Your instructions: Within the entries below, the lines from the one with "Click blank space below 我的广告 in menu" through the one with "Open the 0.1" are to be set down exactly, both ends kept.

Data for this task:
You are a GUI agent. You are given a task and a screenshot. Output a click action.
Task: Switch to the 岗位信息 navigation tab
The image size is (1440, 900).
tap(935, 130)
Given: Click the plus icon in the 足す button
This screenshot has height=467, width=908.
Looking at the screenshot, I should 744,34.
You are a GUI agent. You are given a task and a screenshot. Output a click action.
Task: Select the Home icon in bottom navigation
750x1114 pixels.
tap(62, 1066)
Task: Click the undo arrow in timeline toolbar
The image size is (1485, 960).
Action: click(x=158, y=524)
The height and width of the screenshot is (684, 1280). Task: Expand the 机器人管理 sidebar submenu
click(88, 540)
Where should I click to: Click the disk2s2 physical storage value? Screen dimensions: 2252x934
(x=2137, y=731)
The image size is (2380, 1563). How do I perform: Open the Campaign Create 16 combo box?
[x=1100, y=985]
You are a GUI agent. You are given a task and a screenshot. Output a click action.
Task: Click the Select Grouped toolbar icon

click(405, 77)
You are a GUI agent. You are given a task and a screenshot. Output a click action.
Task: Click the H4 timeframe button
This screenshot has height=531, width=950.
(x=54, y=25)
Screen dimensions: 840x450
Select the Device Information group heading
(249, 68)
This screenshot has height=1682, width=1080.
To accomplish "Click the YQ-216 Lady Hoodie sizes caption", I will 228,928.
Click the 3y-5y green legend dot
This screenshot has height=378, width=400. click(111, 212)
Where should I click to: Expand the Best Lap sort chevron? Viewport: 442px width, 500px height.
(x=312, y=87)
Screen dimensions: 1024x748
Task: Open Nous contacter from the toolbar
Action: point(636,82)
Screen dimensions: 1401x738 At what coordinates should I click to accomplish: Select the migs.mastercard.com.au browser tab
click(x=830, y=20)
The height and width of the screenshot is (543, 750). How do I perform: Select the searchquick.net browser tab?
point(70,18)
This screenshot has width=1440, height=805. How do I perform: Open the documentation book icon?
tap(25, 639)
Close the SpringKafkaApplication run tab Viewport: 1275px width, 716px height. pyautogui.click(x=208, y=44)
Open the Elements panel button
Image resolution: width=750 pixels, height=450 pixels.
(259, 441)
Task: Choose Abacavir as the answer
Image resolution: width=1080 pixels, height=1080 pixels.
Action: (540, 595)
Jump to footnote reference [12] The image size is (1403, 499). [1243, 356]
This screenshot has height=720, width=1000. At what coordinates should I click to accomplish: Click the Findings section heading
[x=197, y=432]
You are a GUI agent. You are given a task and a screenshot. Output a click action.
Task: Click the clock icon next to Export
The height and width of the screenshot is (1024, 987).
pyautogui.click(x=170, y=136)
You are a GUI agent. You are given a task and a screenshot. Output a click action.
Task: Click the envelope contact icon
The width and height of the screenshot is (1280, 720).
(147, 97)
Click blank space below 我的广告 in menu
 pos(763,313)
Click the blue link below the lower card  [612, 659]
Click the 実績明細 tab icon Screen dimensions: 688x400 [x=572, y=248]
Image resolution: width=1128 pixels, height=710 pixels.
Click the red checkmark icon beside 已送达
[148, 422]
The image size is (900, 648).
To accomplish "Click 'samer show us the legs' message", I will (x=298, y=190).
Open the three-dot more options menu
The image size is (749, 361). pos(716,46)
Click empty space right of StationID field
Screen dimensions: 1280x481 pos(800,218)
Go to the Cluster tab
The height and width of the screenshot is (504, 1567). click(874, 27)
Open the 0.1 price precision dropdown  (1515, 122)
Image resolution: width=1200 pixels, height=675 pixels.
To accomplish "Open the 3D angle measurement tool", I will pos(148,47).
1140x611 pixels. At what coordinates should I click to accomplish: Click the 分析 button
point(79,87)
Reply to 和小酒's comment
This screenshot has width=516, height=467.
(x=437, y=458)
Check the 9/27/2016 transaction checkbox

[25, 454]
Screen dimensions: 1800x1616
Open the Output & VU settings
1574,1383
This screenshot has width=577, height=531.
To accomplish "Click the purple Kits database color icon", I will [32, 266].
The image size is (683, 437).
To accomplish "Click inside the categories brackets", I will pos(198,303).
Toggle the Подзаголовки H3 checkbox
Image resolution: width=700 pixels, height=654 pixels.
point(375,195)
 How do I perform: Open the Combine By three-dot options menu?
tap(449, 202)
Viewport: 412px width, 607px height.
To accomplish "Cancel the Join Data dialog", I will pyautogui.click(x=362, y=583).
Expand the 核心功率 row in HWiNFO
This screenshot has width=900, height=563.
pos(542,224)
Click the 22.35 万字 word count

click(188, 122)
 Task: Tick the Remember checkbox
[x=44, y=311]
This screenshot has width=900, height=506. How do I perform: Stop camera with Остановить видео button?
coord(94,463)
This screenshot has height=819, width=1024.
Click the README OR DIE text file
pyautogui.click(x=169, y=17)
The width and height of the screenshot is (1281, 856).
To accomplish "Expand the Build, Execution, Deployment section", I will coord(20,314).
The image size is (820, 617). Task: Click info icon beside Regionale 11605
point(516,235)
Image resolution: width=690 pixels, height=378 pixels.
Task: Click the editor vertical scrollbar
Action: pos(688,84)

Result of this task:
Click blank space below 我的广告 in menu
 pos(763,313)
Click the blue link below the lower card  [612, 659]
Click the 実績明細 tab icon Screen dimensions: 688x400 [x=572, y=248]
Image resolution: width=1128 pixels, height=710 pixels.
Click the red checkmark icon beside 已送达
[148, 422]
The image size is (900, 648).
To accomplish "Click 'samer show us the legs' message", I will (x=298, y=190).
Open the three-dot more options menu
The image size is (749, 361). pos(716,46)
Click empty space right of StationID field
Screen dimensions: 1280x481 pos(800,218)
Go to the Cluster tab
The height and width of the screenshot is (504, 1567). click(874, 27)
Open the 0.1 price precision dropdown  (1515, 122)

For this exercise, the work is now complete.